Several recent works have established lower bounds on the communication cost of secure messaging protocols using only selected primitives. We argue that these bounds no longer apply if succinct noninteractive multi-party key exchange (SMNIKE) exists, a setup-free primitive where no party’s message depends on the number of parties. Boneh and Zhandry (CRYPTO 2014) present an iO-based multi-party NIKE construction where the setup (or a special party’s message) depends on the number of parties, and else, messages are short. SMNIKE is a strengthening of their primitive.

Jain and Jin (JJ, FOCS 2022) construct input-succinct indistinguishability obfuscation (iO) for Turing machines, opening the possibility of SMNIKE via iO. Unfortunately, the keys of known puncturable PRFs (PPRFs) grow with their input length n. For example, the punctured key of the Goldreich–Goldwasser–Micali (GGM) PPRF has size nλ.

We introduce succinct PPRFs, where the punctured key is of size 5λ and, in particular, independent of the input size, as long as the punctured point has a short description. We then show how to combine succinct PPRFs with JJ to show that a variant of the Boneh–Zhandry construction is already an SMNIKE.

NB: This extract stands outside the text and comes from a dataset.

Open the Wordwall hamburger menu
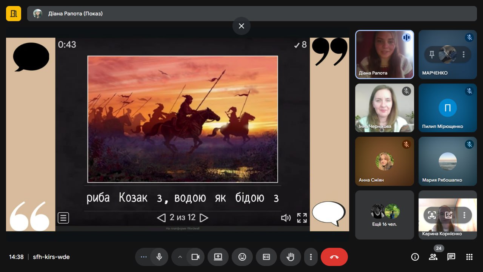This screenshot has width=483, height=272. [63, 218]
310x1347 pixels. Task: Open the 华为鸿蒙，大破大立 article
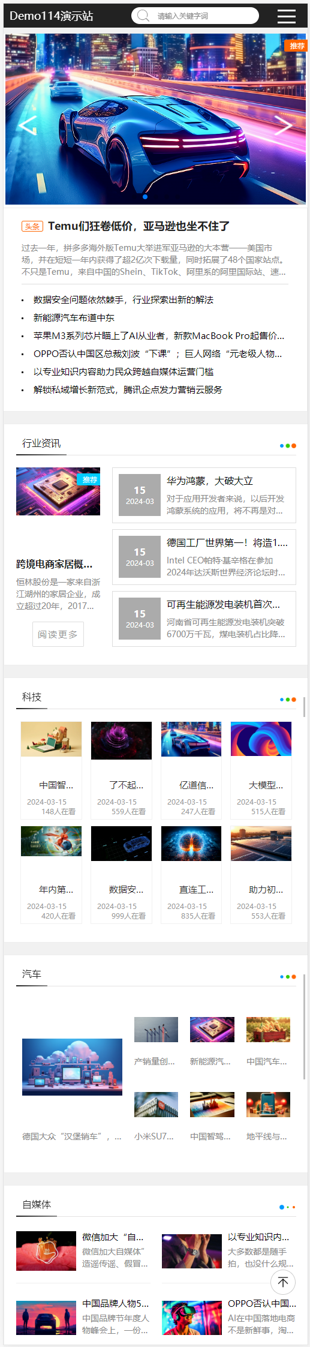click(210, 481)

At the heart of our succinct PPRF construction is a novel memorytight reduction for GGM. While the original GGM reduction requires nq game hops and space λq, our reduction needs 4qn game hops but only 5λ memory, where q is the number of PRF queries. Our proof technique allows to show that GGM is a succinct PPRF, and also that GGM as a (standard) PRF has a memory-tight reduction against adversaries who make non-repeating queries, a restriction that we prove to be inherent.

This is joint work with Joël Alwen (Amazon Research), Jérôme Govinden (TU Darmstadt), Patrick Harasser (TU Darmstadt) and Stefano Tessaro (U Washington).